Statement during jail classification interview admitting gang membership was non-testimonial for purposes of Crawford v. Washington (2004) 541 U.S. 36. Leon also argued that the evidence of his accomplices’ jail classification admissions violated his right to confrontation under Crawford, which bars admission of testimonial hearsay unless the declarant is unavailable and the defendant had a prior opportunity to cross-examine the declarant. The Court of Appeal here concluded that the statements were not testimonial. The test for determining whether a statement is testimonial has evolved with each of the U.S. Supreme Court’s confrontation clause cases. Hearsay statements to police officers must now satisfy the primary purpose test to be considered testimonial. “In its current formulation, the test asks whether the statement at issue was ‘procured with a primary purpose of creating an out-of-court substitute for trial testimony.'” (quoting Michigan v. Bryant (2011) 562 U.S. 344, 358.) Although Leon’s accomplices’ statements were made with a sufficient degree of formality, the Court of Appeal could not conclude that their primary purpose was to create an out-of-court substitute for trial testimony or to otherwise contribute to a criminal investigation or prosecution. The “primary purpose for the gang affiliation questions was to further institutional security objectives.” Therefore appellants did not have a Sixth Amendment right to cross-examine each other or their accomplices about the jail classification admissions. [Editor’s Note: Leon also argued that the gang expert’s reliance on testimonial hearsay in police reports and interviews violated his Sixth Amendment right to confrontation. This issue is currently pending before the California Supreme Court. (See People v. Sanchez (2014) 223 Cal.App.4th 1, review granted 5/14/2014 (S216681/G047666).). The Court of Appeal here “decline[d] to speculate as to how the issue will be decided” and concluded that any error in admitting the evidence was harmless.]

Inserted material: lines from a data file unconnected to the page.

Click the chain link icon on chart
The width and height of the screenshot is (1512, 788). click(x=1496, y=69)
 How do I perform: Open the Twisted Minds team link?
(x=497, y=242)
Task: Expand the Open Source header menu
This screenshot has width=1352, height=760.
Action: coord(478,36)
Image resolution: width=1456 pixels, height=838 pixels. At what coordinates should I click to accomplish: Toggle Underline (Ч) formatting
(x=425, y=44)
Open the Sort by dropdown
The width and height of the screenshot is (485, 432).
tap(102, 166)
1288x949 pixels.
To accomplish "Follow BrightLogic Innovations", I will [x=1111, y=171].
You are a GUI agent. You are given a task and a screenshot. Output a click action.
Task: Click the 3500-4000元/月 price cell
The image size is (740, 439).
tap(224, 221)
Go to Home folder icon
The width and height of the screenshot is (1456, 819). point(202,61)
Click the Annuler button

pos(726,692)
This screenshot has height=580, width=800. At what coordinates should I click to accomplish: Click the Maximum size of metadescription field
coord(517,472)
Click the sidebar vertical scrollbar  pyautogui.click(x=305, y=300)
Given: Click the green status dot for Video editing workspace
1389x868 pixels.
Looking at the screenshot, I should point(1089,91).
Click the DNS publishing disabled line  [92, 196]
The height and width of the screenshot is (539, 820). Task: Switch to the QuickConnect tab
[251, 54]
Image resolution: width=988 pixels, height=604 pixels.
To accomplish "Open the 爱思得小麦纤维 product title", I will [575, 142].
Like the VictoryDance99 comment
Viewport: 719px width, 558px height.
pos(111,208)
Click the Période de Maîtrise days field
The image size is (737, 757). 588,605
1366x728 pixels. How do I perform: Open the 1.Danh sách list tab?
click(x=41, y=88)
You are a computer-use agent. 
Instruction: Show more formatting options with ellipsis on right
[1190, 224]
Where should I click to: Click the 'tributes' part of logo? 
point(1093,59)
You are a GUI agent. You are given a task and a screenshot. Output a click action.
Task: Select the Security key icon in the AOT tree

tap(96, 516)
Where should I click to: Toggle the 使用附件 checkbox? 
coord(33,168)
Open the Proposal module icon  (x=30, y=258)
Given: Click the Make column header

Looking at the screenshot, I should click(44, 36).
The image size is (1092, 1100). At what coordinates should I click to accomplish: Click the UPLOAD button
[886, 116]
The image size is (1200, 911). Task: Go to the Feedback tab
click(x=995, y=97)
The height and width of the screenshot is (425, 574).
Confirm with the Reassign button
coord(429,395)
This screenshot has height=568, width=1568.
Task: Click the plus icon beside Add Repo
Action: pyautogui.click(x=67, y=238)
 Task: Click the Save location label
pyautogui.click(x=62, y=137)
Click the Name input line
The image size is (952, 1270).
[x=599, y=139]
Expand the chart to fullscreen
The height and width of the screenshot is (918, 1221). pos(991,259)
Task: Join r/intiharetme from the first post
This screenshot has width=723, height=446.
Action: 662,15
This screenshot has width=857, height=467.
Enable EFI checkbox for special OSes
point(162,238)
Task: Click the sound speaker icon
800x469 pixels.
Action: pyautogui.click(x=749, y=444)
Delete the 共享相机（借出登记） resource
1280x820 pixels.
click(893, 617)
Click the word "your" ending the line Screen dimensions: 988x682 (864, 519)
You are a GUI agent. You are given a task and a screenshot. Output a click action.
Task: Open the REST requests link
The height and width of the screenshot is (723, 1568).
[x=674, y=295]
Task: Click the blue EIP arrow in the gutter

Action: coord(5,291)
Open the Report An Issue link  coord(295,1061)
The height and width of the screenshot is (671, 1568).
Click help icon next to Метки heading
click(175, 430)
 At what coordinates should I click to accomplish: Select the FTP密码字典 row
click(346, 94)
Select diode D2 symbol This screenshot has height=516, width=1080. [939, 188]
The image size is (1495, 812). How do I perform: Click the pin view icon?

Trial court misunderstood that it had discretion to run concurrently the 15-years-to-life sentences for each home invasion robbery committed for the benefit of a gang (§ 186.22, subd. (b)(4)). Centeno, Leon, and Palofox received consecutive sentences of 15 years to life for their gang-related home invasion robbery offenses. (See Pen. Code, § 186.22, subdivision (b)(4)(B).) The trial court ruled that People v. Felix (2000) 22 Cal.4th 651 required it to impose the fully consecutive terms. Appellants argued that the trial court misconstrued the Felix decision. The Court of Appeal agreed. Felix addresses how enhancements are applied to indeterminate sentences. Although section 186.22, subdivision (b)(1) is an enhancement provision that requires consecutive sentencing, section 186.22, subdivision (b)(4) is an alternate penalty provision that provides for an indeterminate term of 15 years to life when a home invasion robbery is committed for the benefit of a gang. Unlike subdivision (b)(1), it does not expressly require consecutive sentencing. The trial court had discretion under Penal Code section 669 to impose concurrent sentences for multiple convictions of crimes subject to the alternate penalty provision in section 186.22, subdivision (b)(4). The trial court’s misapprehension of its sentencing discretion was demonstrated by its repeated citation to Felix and its statements regarding its lack of discretion to impose anything other than consecutive sentences. The case was remanded to give the court an opportunity to exercise its discretion.